The Ashtanga practice uses what is known as the Ujjayi breath or "Breath of Victory" during the course of the practice. I have found this also incorporates well into a Vinyasa Flow class, as well as aspects of a Hatha session. New students are always a bit perplexed by this "noisy" breath - I know I was. In my very first yoga class, I was bemused why the instructor was breathing so loud. I was doubly bemused when she kept doing it in subsequent classes. Finally, I said something to my acquaintance about how I was loving the class but didn't know why the instructor kept breathing so loud. She laughed and explained to me that the instructor was using the Ujjayi breath.

Recalling my experience, I now try to make a point of "bringing back the basics" every so often so newer folks aren't perplexed like I was. From Yoga Journal I found this short article:

Ujjayi Breath
Yoga Journal.com
by: By Aadil Palkhivala

The Ujjayi breath is the breath of victory. In this type of pranayama, the lungs are fully expanded and the chest is puffed out like that of a victorious conqueror.

The sound of Ujjayi pranayama serves two purposes: One, it stimulates the nadis, or energy channels, in the sinuses and at the back of the throat, which, in turn, promotes mental clarity and focus. And two, it provides a sound to latch onto, so that the mind can become more still. When the sound oscillates, the mind too is oscillating, and the student can hear this.
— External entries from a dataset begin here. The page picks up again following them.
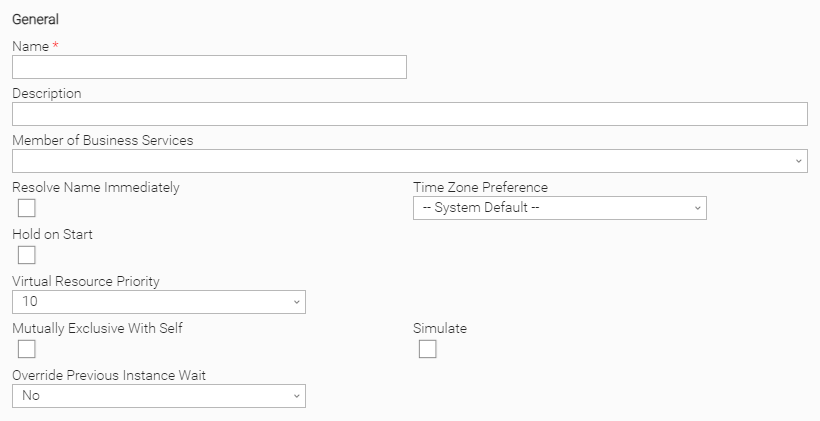The height and width of the screenshot is (421, 820).
Task: Click the Description label text
Action: 47,93
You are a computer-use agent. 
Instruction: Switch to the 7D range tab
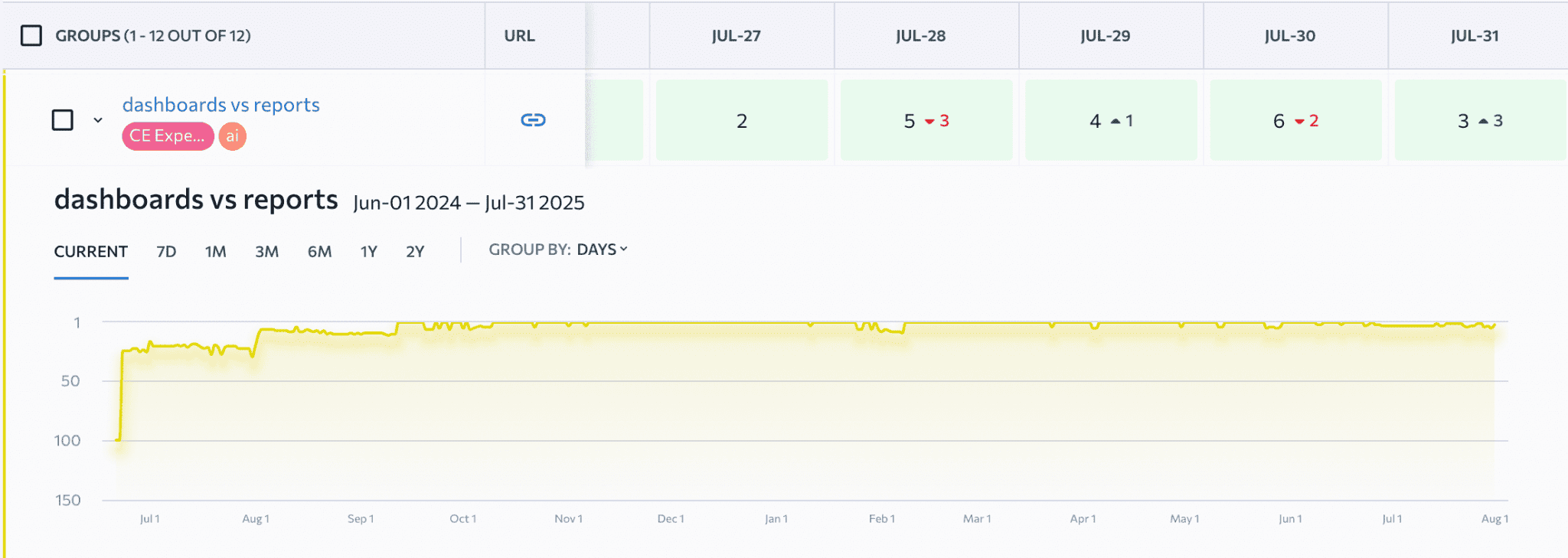[166, 252]
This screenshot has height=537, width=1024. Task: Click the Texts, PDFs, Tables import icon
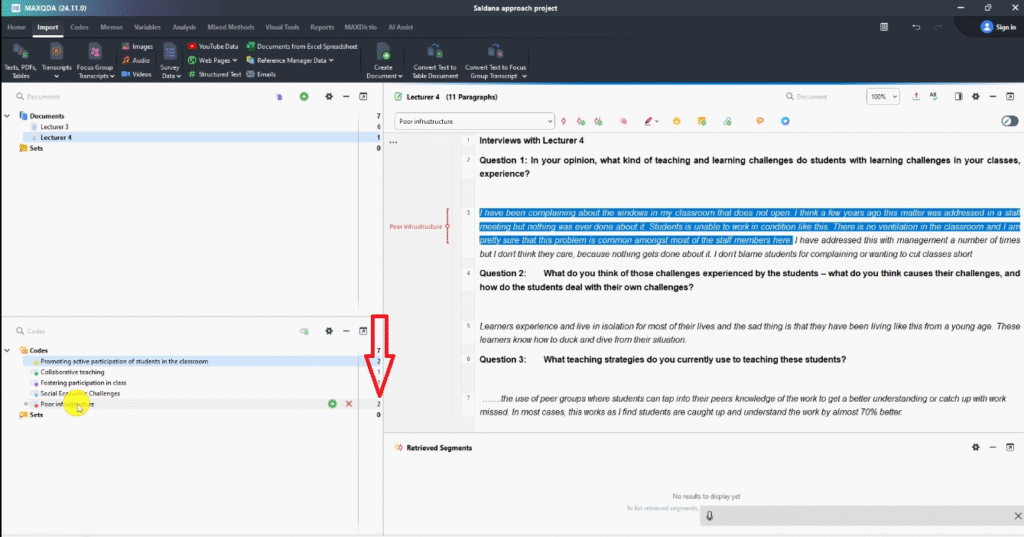click(19, 51)
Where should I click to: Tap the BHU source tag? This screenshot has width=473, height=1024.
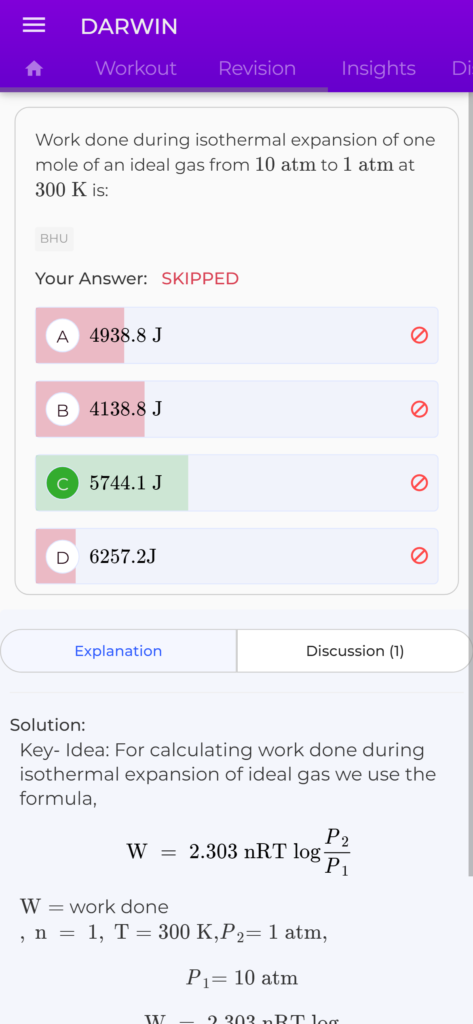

During the inhalation, I teach students to imagine a hole in their throat that they are breathing through, thereby creating the sibilant sound of pranayama. The inhalation should rub against the back of the nasal cavity and throat. During the exhalations, I ask my students to imagine that they are saying "ha" without the "a," and to feel the breath rubbing against the frontal sinuses as it leaves the body. Both inhalation and exhalation must be done with the mouth closed, through the nostrils only.




In my classes, since we live by Lake Superior, I compare the breath to the sound of the waves gently crashing on shore - smooth, rhythmic, calming. I also cite the sound of the wind moving through pine trees.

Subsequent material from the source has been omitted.